The signs and symptoms of 19p13.13 deletion syndrome result from the loss of multiple genes in the deleted region. Some of these genes are suspected to have important roles in normal growth and development, and the loss of one copy of each of these genes likely underlies the features of this condition. Researchers are working to determine which missing genes contribute to which specific features of the disorder.
Changes in chromosome 19 have been identified in several types of cancer. These chromosome abnormalities are somatic, which means they are acquired during a person's lifetime and are present only in the cells that give rise to cancer. Rearrangements of genetic material between chromosome 19 and one of several other chromosomes have been found in some forms of blood cancer (leukemia). These rearrangements, called translocations, appear to be particularly common in a type of leukemia called acute lymphoblastic leukemia (ALL). These translocations likely disrupt genes that are critical for keeping cell growth and division under control. Unregulated cell division can lead to the development of cancer.
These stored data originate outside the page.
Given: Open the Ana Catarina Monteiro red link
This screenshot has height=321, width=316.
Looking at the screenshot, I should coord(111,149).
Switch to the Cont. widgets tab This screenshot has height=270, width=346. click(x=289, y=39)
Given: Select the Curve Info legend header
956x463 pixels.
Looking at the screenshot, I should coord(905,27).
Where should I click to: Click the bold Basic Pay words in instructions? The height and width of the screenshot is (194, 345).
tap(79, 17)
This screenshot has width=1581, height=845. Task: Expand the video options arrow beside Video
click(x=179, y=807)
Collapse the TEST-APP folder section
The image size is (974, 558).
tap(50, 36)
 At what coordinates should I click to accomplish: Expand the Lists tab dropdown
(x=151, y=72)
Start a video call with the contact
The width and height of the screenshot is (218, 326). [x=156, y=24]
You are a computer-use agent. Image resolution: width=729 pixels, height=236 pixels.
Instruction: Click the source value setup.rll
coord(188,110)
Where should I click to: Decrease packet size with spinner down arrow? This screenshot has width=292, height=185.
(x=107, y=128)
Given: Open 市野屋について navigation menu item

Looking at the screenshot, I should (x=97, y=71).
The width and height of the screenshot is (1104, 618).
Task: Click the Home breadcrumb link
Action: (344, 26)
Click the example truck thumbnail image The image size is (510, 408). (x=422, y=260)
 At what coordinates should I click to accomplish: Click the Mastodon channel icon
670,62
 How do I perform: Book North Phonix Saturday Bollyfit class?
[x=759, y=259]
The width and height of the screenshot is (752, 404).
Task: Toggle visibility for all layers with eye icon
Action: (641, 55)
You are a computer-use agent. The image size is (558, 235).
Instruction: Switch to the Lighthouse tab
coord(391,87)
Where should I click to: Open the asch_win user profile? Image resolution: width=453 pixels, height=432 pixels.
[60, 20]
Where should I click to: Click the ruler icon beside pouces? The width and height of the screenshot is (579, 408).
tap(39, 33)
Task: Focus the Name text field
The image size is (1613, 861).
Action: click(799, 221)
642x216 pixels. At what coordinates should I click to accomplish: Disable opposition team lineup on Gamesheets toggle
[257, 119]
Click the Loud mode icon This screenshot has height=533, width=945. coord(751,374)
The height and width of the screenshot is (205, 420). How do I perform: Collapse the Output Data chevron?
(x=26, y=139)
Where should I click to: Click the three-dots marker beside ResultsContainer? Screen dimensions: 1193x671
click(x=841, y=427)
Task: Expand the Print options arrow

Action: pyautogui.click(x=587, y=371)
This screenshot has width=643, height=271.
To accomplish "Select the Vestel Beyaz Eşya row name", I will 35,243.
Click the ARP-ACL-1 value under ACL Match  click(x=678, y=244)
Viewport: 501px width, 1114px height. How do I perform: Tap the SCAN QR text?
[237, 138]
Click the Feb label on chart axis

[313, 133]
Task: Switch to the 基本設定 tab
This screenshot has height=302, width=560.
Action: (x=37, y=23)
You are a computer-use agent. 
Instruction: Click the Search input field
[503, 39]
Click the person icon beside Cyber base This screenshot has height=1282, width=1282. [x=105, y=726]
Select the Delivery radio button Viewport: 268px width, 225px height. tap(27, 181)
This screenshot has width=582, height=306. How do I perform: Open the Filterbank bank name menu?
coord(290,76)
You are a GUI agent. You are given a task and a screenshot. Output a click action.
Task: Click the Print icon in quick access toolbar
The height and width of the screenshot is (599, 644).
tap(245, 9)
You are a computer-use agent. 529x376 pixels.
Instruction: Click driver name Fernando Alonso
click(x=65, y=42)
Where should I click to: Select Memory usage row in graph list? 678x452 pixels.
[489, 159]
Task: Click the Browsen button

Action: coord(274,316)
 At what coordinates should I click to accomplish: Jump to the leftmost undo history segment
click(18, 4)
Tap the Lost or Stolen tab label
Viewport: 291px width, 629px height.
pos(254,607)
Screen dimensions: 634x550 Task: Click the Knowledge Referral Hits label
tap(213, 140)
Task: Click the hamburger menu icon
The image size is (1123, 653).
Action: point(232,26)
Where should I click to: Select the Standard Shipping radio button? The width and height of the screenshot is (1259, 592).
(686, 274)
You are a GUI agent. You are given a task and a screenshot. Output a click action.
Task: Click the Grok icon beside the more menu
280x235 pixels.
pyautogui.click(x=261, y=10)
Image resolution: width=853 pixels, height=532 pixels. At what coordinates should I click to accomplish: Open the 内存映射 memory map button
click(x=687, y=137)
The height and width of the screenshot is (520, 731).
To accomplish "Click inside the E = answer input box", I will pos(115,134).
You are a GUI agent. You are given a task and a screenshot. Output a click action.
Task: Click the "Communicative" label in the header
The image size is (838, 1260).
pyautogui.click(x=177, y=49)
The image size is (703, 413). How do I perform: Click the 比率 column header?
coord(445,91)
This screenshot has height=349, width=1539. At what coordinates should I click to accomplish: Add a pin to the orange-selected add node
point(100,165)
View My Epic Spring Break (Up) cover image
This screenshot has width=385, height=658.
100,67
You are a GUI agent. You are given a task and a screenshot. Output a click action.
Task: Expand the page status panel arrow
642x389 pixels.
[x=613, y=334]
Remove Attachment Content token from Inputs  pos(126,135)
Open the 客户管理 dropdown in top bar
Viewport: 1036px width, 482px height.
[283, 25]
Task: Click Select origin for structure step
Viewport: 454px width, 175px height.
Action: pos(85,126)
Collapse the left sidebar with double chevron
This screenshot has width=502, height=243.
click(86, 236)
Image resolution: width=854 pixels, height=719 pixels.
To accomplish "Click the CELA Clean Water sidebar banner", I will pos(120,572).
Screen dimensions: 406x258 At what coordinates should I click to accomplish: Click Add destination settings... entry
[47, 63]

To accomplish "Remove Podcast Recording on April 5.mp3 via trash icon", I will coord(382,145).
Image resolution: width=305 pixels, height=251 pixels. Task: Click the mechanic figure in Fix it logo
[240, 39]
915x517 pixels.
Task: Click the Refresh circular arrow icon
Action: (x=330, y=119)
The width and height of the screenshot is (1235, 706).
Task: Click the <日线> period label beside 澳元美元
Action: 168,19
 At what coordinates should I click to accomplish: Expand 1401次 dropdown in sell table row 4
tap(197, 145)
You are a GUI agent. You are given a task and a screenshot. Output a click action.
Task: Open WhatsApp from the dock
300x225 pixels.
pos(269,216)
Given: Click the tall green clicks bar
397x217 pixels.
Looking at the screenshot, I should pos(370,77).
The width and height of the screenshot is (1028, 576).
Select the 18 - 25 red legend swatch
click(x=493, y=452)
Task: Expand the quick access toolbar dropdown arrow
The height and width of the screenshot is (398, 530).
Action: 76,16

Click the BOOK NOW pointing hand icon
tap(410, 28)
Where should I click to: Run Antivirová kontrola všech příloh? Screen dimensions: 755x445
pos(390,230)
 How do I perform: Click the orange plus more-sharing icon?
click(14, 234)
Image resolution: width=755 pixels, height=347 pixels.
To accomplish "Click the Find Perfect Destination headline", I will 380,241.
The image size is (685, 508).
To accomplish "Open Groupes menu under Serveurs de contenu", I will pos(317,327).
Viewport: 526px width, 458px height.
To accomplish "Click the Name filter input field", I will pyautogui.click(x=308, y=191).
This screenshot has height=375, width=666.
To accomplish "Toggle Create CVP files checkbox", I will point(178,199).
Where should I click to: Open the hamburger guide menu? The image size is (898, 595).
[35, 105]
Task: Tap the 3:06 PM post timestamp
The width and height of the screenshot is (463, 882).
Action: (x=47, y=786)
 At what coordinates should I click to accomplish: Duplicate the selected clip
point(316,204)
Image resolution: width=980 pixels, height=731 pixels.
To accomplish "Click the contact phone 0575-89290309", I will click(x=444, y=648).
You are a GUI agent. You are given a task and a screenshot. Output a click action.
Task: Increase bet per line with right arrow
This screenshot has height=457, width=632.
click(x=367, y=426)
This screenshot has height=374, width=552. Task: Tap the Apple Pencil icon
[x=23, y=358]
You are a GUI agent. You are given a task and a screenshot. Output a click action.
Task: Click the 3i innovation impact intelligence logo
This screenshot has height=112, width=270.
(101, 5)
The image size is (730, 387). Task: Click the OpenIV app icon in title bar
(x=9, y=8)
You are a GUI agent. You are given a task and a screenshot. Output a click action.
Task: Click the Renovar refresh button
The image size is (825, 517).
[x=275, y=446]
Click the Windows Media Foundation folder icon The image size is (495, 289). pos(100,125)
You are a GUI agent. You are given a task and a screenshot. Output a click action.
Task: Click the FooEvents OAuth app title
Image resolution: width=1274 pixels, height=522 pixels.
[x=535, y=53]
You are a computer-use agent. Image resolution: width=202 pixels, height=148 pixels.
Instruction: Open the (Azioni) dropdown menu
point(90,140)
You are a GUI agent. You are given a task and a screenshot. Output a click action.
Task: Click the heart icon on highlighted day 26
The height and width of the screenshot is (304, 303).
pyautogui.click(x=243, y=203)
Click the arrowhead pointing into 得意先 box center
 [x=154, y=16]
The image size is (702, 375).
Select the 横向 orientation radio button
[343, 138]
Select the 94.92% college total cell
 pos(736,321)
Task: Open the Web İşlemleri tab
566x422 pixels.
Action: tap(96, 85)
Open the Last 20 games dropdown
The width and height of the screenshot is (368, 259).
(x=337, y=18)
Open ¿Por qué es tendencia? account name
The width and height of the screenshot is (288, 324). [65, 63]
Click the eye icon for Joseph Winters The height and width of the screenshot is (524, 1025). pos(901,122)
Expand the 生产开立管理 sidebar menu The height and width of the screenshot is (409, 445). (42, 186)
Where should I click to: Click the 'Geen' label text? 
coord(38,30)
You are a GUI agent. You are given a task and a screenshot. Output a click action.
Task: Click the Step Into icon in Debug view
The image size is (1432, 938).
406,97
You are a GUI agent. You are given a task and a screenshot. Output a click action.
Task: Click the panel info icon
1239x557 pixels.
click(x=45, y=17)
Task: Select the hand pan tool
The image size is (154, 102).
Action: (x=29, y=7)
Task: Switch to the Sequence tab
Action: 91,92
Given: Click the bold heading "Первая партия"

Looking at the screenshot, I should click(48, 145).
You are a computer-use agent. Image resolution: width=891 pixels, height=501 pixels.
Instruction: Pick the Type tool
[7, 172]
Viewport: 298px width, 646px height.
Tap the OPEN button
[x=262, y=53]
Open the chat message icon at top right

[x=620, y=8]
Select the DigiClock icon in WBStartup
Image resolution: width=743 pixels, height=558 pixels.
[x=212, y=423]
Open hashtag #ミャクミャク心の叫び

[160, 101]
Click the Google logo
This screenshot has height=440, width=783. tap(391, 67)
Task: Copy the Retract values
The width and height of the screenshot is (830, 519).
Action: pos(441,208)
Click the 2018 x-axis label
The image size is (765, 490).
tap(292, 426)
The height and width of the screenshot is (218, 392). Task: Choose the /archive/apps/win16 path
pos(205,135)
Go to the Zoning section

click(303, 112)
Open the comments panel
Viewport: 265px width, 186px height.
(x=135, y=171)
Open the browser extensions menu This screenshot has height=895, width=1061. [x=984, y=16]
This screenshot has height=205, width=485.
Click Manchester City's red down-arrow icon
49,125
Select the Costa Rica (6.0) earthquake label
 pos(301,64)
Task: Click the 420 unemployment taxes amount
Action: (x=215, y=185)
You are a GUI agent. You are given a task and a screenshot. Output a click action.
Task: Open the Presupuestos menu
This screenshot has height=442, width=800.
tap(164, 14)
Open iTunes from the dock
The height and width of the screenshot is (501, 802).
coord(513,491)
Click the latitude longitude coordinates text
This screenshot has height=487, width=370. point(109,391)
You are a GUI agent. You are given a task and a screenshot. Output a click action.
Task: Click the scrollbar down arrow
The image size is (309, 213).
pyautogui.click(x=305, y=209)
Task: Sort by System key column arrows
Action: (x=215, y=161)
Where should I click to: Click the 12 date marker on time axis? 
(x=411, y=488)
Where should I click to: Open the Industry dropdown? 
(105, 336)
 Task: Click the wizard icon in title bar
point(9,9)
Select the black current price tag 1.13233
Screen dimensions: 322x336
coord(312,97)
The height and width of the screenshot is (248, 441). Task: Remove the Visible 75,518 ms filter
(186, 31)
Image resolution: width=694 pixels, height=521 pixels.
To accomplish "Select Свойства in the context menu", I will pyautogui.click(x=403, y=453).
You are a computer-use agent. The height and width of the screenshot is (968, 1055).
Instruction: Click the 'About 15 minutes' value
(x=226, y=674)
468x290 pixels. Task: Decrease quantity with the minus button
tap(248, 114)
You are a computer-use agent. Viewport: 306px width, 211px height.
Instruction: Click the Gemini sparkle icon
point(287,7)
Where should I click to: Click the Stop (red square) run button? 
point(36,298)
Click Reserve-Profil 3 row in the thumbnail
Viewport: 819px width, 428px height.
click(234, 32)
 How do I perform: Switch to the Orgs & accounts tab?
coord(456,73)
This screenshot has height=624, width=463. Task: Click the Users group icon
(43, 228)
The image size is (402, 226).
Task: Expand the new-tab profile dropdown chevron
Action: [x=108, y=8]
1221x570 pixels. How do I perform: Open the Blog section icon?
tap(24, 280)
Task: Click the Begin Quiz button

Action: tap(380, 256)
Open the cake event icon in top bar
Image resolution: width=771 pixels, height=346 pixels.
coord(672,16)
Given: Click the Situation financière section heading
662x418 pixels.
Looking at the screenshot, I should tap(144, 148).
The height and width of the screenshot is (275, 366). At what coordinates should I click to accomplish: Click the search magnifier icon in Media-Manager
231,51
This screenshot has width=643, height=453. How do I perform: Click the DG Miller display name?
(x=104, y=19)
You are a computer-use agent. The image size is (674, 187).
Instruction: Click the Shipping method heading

Other changes in the number or structure of chromosome 19 can have a variety of effects on growth and development. These chromosomal changes can cause delayed development, intellectual disability, feeding difficulties, hearing and vision impairment, heart problems, or other birth defects. The signs and symptoms that occur in a particular individual depend on the specific chromosomal change and which genes are involved.
Among the changes in chromosome 19 that have been reported are microdeletions, which remove a relatively small number of genes. These include 19p13.13 deletions (described above) and small deletions in other regions of the chromosome. Other possible changes include the presence of an extra piece of the chromosome in each cell (partial trisomy 19) or the absence of a larger segment of the chromosome in each cell (partial monosomy 19). Translocations of genetic material between chromosome 19 and another chromosome can also lead to extra or missing material from chromosome 19. Rarely, chromosome 19 forms a structure called a ring chromosome. Ring chromosomes occur when a chromosome breaks in two places and the ends of the chromosome arms fuse together to form a circular structure.
Geneticists use diagrams called idiograms as a standard representation for chromosomes. Idiograms show a chromosome's relative size and its banding pattern, which is the characteristic pattern of dark and light bands that appears when a chromosome is stained with a chemical solution and then viewed under a microscope. These bands are used to describe the location of genes on each chromosome.